Recast everything from the line containing "The height and width of the screenshot is (214, 336)." down to the last line as a Markdown table with the columns No. and Line, one row per line, leaving out any blank lines.

**** Provided entries ****

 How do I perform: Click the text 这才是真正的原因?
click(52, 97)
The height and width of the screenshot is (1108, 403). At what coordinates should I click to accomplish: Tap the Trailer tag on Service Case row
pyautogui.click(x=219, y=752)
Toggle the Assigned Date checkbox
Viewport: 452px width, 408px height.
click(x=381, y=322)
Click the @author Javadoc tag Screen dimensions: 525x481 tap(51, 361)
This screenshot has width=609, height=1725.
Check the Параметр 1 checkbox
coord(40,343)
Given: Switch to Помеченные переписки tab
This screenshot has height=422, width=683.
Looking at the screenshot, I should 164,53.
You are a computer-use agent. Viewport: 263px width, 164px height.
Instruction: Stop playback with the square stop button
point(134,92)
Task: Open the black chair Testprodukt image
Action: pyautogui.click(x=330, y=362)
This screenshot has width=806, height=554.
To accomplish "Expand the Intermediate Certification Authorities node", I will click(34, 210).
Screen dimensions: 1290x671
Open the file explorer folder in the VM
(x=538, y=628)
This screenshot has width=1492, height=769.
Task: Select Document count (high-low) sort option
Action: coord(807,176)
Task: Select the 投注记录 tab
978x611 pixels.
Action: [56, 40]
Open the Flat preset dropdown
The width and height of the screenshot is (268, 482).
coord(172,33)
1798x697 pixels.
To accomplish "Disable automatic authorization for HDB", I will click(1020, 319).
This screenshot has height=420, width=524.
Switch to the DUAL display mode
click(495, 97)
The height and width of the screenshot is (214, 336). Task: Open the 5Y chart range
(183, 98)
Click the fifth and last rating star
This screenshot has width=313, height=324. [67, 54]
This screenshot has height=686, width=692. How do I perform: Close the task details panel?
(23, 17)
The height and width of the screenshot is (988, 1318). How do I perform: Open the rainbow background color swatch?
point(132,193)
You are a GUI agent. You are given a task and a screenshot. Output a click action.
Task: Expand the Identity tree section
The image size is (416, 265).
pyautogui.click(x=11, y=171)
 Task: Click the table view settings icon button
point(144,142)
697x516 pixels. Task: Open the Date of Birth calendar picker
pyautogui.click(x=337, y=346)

****

Output for this exercise:
| No. | Line |
|---|---|
| 1 | The height and width of the screenshot is (214, 336). Task: Open the 5Y chart range |
| 2 | (183, 98) |
| 3 | Click the fifth and last rating star |
| 4 | This screenshot has width=313, height=324. [67, 54] |
| 5 | This screenshot has height=686, width=692. How do I perform: Close the task details panel? |
| 6 | (23, 17) |
| 7 | The height and width of the screenshot is (988, 1318). How do I perform: Open the rainbow background color swatch? |
| 8 | point(132,193) |
| 9 | You are a GUI agent. You are given a task and a screenshot. Output a click action. |
| 10 | Task: Expand the Identity tree section |
| 11 | The image size is (416, 265). |
| 12 | pyautogui.click(x=11, y=171) |
| 13 |  Task: Click the table view settings icon button |
| 14 | point(144,142) |
| 15 | 697x516 pixels. Task: Open the Date of Birth calendar picker |
| 16 | pyautogui.click(x=337, y=346) |